High-Spin Iron Imido Complexes Competent for C–H Bond Amination

Reduction of previously reported (ArL)­FeCl with potassium graphite furnished a low-spin (S = 1/2) iron complex (ArL)Fe which features an intramolecular η6-arene interaction and can be utilized as an FeI synthon (ArL = 5-mesityl-1,9-(2,4,6-Ph3C6H2)­dipyrrin). Treatment of (ArL)Fe with adamantyl azide or mesityl azide led to the formation of the high-spin (S = 5/2), three-coordinate imidos (ArL)­Fe­(NAd) and (ArL)­Fe­(NMes), respectively, as determined by EPR, zero-field 57Fe Mössbauer, magnetometry, and single crystal X-ray diffraction.
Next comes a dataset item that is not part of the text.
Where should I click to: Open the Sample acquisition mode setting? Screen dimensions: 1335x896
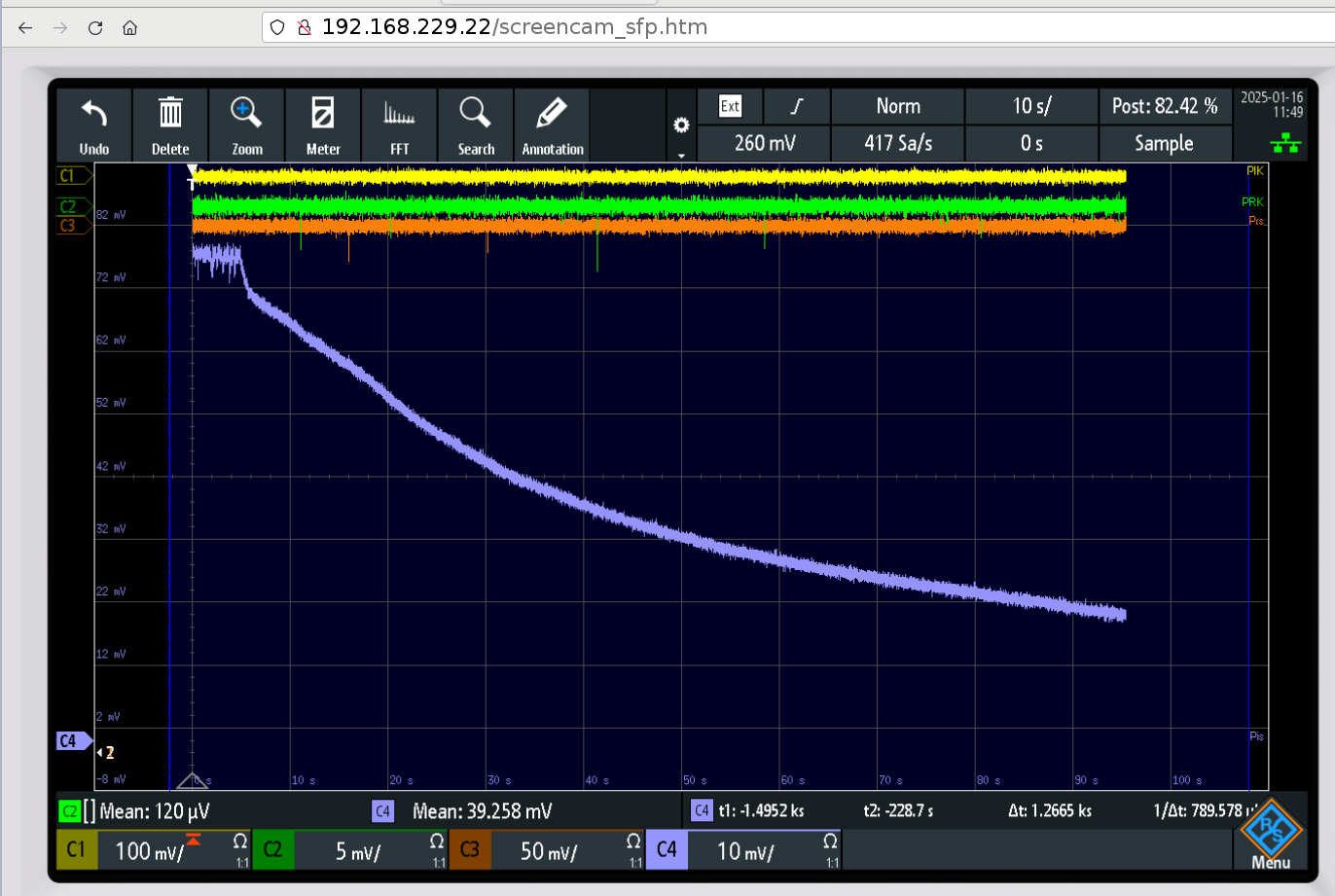[1164, 143]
The high-spin iron imidos are reactive with a variety of substrates: (ArL)­Fe­(NAd) reacts with azide yielding a ferrous tetrazido (ArL)­Fe­(κ2-N4Ad2), undergoes intermolecular nitrene transfer to phosphine, abstracts H atoms from weak C–H bonds (1,4-cyclohexadiene, 2,4,6-tBu3C6H2OH) to afford ferrous amido product (ArL)­Fe­(NHAd), and can mediate intermolecular C–H amination of toluene [PhCH3/PhCD3 kH/kD: 15.5(3); PhCH2D kH/kD: 11(1)]. The C–H bond functionalization reactivity is rationalized from a two-step mechanism wherein each step occurs via maximal energy and orbital overlap between the imido fragment and the C–H bond containing substrate.